To the west of Havana, the nature-tourism centres of Artemisa and Pinar del Río are popular destinations with day-trippers but also offer more than enough to sustain a longer stay. The most accessible resorts here are Las Terrazas and Soroa, focused around the subtropical, smooth-topped Sierra del Rosario mountain range, but it’s the peculiarly shaped mogote hills of the prehistoric Viñales Valley that attract most attention, while tiny Viñales village is a pleasant hangout frequented by a friendly traveller community. Beyond, on a gnarled rod of land pointing out towards Mexico, there’s unparalleled seclusion and outstanding scuba diving at María La Gorda.

There are beach resorts the length and breadth of the country but none is more complete than Varadero, the country’s long-time premier holiday destination, two hours’ drive east of Havana in Matanzas province. Based on a highway of dazzling white sand that stretches almost the entire length of the 25km Península de Hicacos, Varadero offers the classic package-holiday experience. For the tried-and-tested combination of watersports, sunbathing and relaxing in all-inclusive hotels, there is nowhere better in Cuba. On the opposite side of the province, the Península de Zapata, with its diversity of wildlife, organized excursions and scuba diving, offers a melange of different possibilities. The grittier Cárdenas and provincial capital Matanzas contrast with Varadero’s made-to-measure appeal, but it’s the nearby natural attractions of the Bellamar caves and the verdant splendour of the Yumurí Valley that provide the focus for most day-trips.

Travelling east of Matanzas province, either on the Autopista Nacional or the island-long Carretera Central, public transport links become weaker and picturesque but worn-out towns take over from brochure-friendly hotspots. There is, however, a concentration of activity around the historically precious Trinidad, a small colonial city brimming with symbols of Cuba’s past, which attracts tour groups and backpackers in equal numbers. If you’re intending to spend more than a few days in the island’s centre, this is by far the best base, within short taxi rides of a small but well-equipped beach resort, the Península de Ancón, and the Topes de Collantes hiking centre in the Sierra del Escambray. Slightly further afield are a few larger cities: lively Santa Clara is best known for its Che Guevara connections, while laidback Cienfuegos, next to the placid waters of a sweeping bay, is sprinkled with colourful architecture, including a splendid nineteenth-century theatre. Further east, historic Sancti Spíritus and modest Ciego de Ávila, both workaday cities in their namesake provinces, will appeal to anyone looking to escape the tourist limelight without having to work hard to find a memorable and comfortable place to stay. The luxurious and expanding resorts of Cayo Coco and Cayo Guillermo, off the north coast of Ciego de Ávila province, feature wide swathes of creamy-white beaches and tranquil countryside, while the tranquil countryside nearby, with its pretty lakes and low hills, is best enjoyed from the small town of Morón, the most popular base for independent travellers in the province.
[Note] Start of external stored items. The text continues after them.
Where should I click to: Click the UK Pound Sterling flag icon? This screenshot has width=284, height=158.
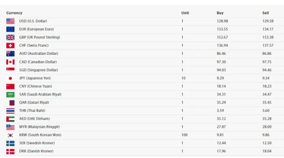(10, 37)
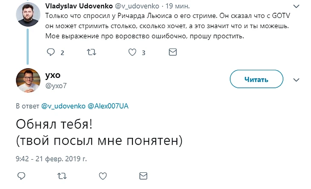Like Vladyslav Udovenko's tweet
This screenshot has height=189, width=311.
pos(132,52)
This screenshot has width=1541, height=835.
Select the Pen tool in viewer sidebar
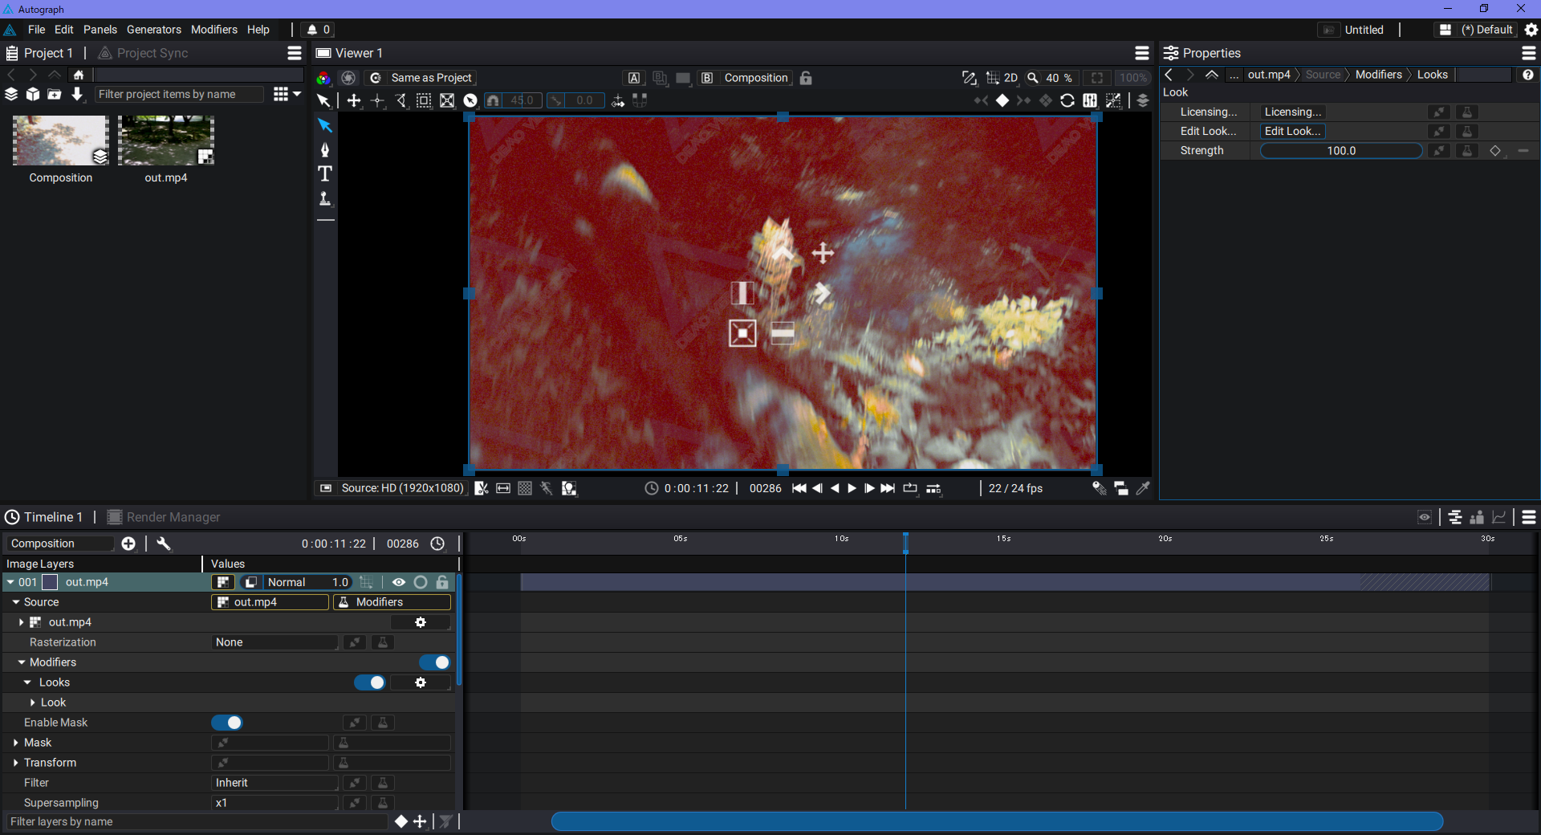[x=325, y=150]
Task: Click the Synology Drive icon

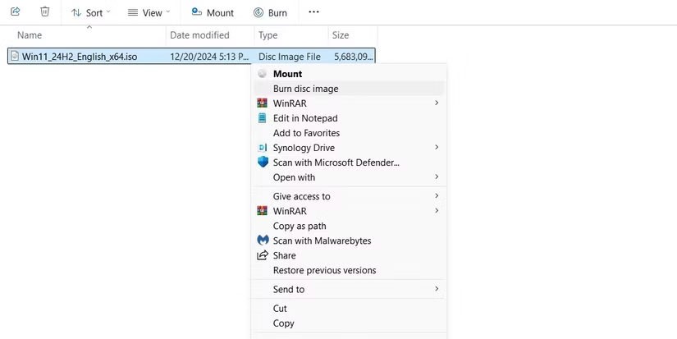Action: [263, 148]
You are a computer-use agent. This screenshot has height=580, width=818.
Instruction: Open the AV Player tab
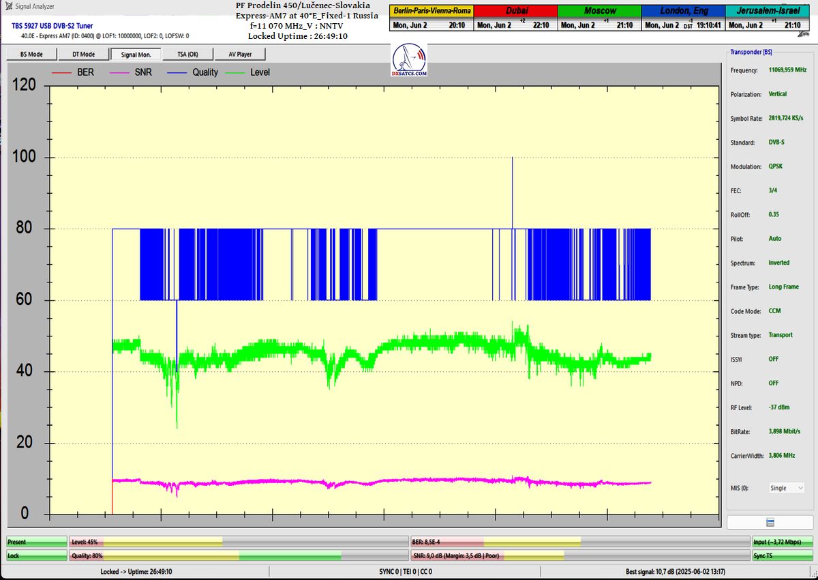tap(239, 55)
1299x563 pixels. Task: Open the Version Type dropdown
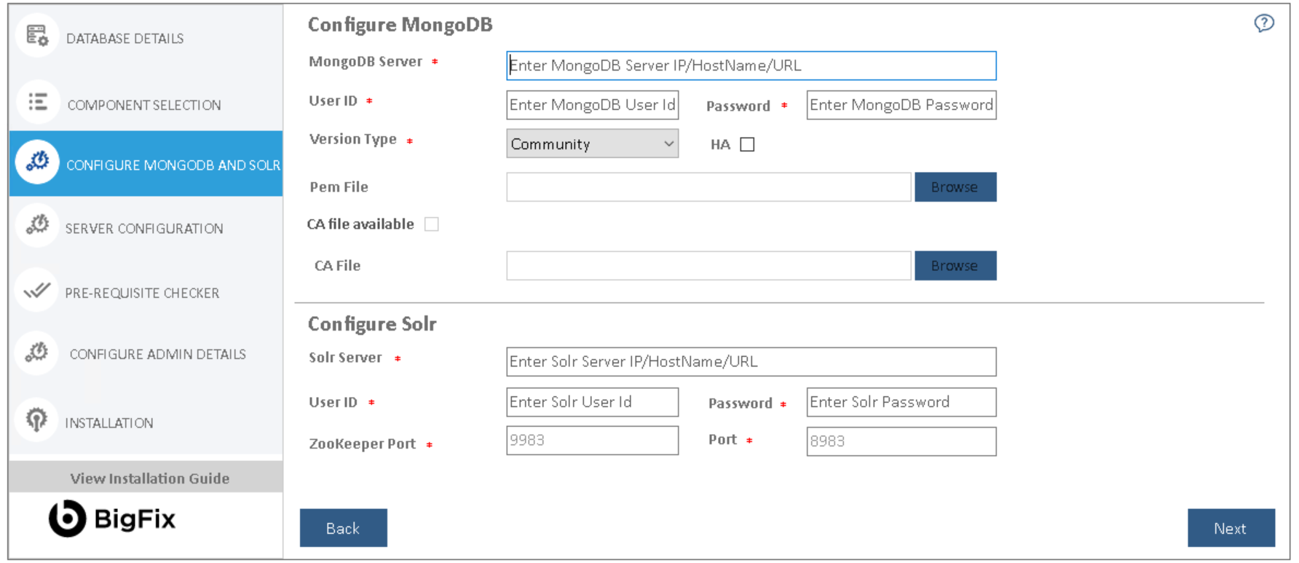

Continuing eastwards back on the Carretera Central into Camagüey province, the romantic and ramshackle Camagüey, the most populous city in the central part of the island, is a sightseer’s delight, fully meriting its UNESCO Heritage Site award, with numerous intriguing buildings and a half-decent nightlife. In the  north of the province, the smaller, rather remote resort of Santa Lucía is a much-promoted though less well-equipped option for sun-seekers, while there’s an excellent alternative north of here in tiny Cayo Sabinal, with long empty beaches and romantically rustic facilities. Another 200km east along the Carretera Central, the amiable city of Holguín is the threshold to the province of the same name, containing the biggest concentration of pre-Columbian sites in the country. On the northern coast of Holguín province, Guardalavaca (together with the neighbouring playas Esmeralda, Pesquero and luxurious Turquesa) is one of the country’s liveliest and most attractive resorts, spread along a long and shady beach with ample opportunities for watersports.

Forming the far eastern tip of the island, Guantánamo province is best known for its infamous US naval base, but the region’s most enchanting spot is the jaunty coastal town of Baracoa. Isolated from the rest of the country by a high rib of mountains, this quirky, friendly town freckled with colonial houses is an unrivalled retreat popular with long-term travellers, and offers ample opportunities for revelling in the glorious outdoors.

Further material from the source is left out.